Passage extrait:
= = =

Son mysticisme apparent, qui succède à un athéisme affirmé, peut surprendre. Il me semble que c'est une réaction devant l'immensité impénétrable du tout, le grand ordre qui ne sait pas se traduire, mais qui sous-tend tout et dont il se sent un morceau infime. C'est aussi certainement un choix pratique de lutte contre la dissolution morale qu'il constate chez les nazis et les Soviétiques. Il n'y a jamais là une idée de salut, mais une simple modestie quant à la place de l'homme et à ses capacités. "Le mal appartient à l'être, à la nature intérieure " dit-il.
Ceci me fait revenir au rapport particulier qu'entretient EJ avec la raison humaine et ses oeuvres. Il n'abjure pas la science dont le moteur intellectuel est la raison, il lui refuse l'espoir d'être la voie de la connaissance du tout dont il ressent la présence au fond de tout ce qu'il observe du monde, en particulier comme entomologiste et qu'il appelle sa "métaphysique". Il dira, par exemple, du darwinisme qu'il parle du fil enchevêtré de l'évolution, mais qu'il ne dit rien de la bobine autour de laquelle il s'enroule. Il est vrai que les systèmes philosophiques, les idéologies et les religions parlent de la bobine, mais avec si peu de légitimité et avec de tels dégâts qu'il vaut mieux les récuser. Il reste alors la liberté de l'être, son ouverture aux faits et sa réserve. Le "retour à la forêt" dit-il.
Il reste qu'EJ est un magnifique écrivain. Ses journaux se lisent et se relisent avec une attente renouvelée, car il nous parlent. Un peu comme Montaigne où on retrouve toujours un peu de soi, mais sur un autre registre. Deux livres qui figurent dans ma réserve ultime.
Il me semble exister une fraternité d'inquiétude paisible entre Ernst Jünger et Gabriel Fauré, au-delà des différences de métier, d'époques ou de cultures. L'un comme l'autre devinent la complexité du monde au delà de ce qu'en perçoivent les sens usuels des hommes ou de ce qu'ils en comprennent par leur raison. Une lumière juste, une structure parfaite, une beauté parfaite, qui ne se dévoilent ni aux émotions, ni à la raison, qui ne s'imposent pas, qui ne parlent ni au cœur, ni au corps et qui, cependant saturent l'attente de ceux qui en ont senti l'écho dans leur esprit.

= = =

Données brutes:

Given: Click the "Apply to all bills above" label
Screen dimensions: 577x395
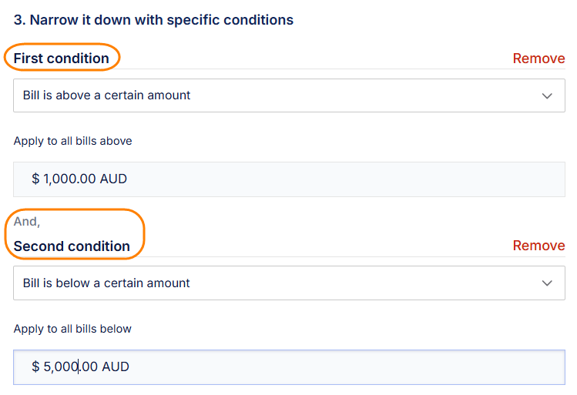Looking at the screenshot, I should tap(72, 141).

= = =

Objectif de l'exercice: Pourriez-vous réécrire sous forme de liste le paragraphe du texte sur Ernst Jünger qui commence par « Ceci me fait revenir », en conservant ses faits principaux ?

Réponse à la consigne:
- EJ entretient un rapport particulier avec la raison humaine et ses œuvres.
- Il ne rejette pas la science, dont la raison est le moteur intellectuel, mais lui refuse l'espoir d'être la voie de la connaissance du tout.
- Il ressent la présence de ce tout au fond de ce qu'il observe du monde, notamment comme entomologiste, et l'appelle sa « métaphysique ».
- Pour lui, le darwinisme parle du fil enchevêtré de l'évolution mais ne dit rien de la bobine autour de laquelle il s'enroule.
- Les systèmes philosophiques, les idéologies et les religions parlent de la bobine, mais avec si peu de légitimité et de tels dégâts qu'il vaut mieux les récuser.
- Il reste la liberté de l'être, son ouverture aux faits et sa réserve, ce qu'il nomme le « retour à la forêt ».